Following up from the previous obituary for the Far Ultraviolet Spectroscopic Explorer (FUSE) I thought I'd start to discuss one way in which FUSE advanced the scientific topic I study most: starburst driven superwinds.
FUSE observations of starburst galaxies and superwinds yielded many important results, although they generated as many questions as they answered. In particular the 1032 and 1038 Angstrom doublet of the O VI ion (five times ionized oxygen, O^5+). This coronal phase gas could be used to measure the velocity and amount of material at a temperature of about 300,000 K (3e5 K), gas far hotter than the 10,000 K gas seen in Hubble observations of superwinds (this latter gas phase is technically termed warm ionized gas to differentiate it from the hotter ionized phases detected with O VI or X-rays).
Although 3e5 K is still much cooler than the temperature of the X-ray emitting gas in superwinds (which has temperatures of several times 1e6 to several times 1e7 K)
, this is still the hottest gas for which the velocity in a superwind has been measured.
The standard theoretical model for superwinds predicts that the hotter the gas phase the higher its outflow velocity. This is because it is the gas thermal pressure and ram pressure-driven expansion of the hottest material (the merged supernova and stellar wind ejecta) that sweeps up and accelerates the cooler ambient gas clouds that are seen in optical observations of superwinds. As this acceleration process is imperfect the cooler material is never accelerated to the same velocity as the hot gas.

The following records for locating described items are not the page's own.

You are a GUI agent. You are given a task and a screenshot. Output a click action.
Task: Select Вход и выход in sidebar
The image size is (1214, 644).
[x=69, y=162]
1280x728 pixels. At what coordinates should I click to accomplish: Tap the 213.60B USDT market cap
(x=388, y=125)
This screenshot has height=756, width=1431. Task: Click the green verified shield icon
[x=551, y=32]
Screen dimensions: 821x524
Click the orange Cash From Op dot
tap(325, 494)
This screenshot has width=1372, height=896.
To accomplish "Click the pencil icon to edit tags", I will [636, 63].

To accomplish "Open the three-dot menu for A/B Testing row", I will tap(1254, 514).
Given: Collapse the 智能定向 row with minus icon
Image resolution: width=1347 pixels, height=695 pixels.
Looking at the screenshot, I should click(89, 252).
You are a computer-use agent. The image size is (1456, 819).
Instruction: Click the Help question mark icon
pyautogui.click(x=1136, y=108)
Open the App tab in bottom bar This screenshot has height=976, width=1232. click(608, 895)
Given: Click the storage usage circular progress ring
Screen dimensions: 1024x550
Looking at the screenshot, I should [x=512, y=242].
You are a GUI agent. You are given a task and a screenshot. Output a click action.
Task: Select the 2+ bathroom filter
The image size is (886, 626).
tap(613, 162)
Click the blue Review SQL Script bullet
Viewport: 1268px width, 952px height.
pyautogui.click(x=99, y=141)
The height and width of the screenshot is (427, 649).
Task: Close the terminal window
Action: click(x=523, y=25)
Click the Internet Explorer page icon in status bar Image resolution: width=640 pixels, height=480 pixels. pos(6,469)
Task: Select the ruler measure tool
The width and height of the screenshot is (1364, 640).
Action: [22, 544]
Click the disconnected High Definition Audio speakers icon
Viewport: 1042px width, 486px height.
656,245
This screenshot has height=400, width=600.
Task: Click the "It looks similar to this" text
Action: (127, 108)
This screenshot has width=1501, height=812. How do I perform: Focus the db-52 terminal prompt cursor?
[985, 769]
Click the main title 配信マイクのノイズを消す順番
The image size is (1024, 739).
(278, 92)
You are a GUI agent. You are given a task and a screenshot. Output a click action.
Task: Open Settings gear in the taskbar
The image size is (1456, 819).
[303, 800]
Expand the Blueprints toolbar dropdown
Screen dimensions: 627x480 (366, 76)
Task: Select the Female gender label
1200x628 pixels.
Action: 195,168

In other theoretical models for superwinds, for example radiation-pressure driven winds or cosmic-ray driven winds, this specific variation of outflow velocity with temperature is not expected. Thus measurements of the outflow velocity of different gas phases at different temperatures can be used as a test of our theories of how superwinds are created and how they work physically.
Initial observations with FUSE of the starbursting dwarf galaxy NGC 1705 (Heckman et al, 2001, ApJ, 554, 1021) suggested that this O VI-absorbing gas was flowing outward faster than the warm and neutral ionized gaseous media in line with expectations from the standard superwind model [and that the amount of O VI absorbing material was inconsistent with thermal condiction in the shell of a superbubble, a slightly different model for what was is happening in NGC 1705].
The image shown above is an optical image of NGC 1705 taken from the SINGG survey of Meurer et al 2006, ApJS, 165, 307. The red in this image is H-alpha emission, light from warm ionized hydrogen with a temperature of 8000 - 10000 Kelvin. The filaments, shell and arcs of ionized hydrogen cover a region about 1 kpc (about 3000 light years) in diameter.
Since those early FUSE results on NGC 1705 were published in 2001 many more FUSE observations of a variety of different starbursting galaxies were taken, most of them analyzed by colleagues here at Johns Hopkins such as Charles Hoopes and John Grimes. In a future post I'll summarize what the latest thinking is on O VI in starbursts and the issue of phase-dependent velocities in superwinds.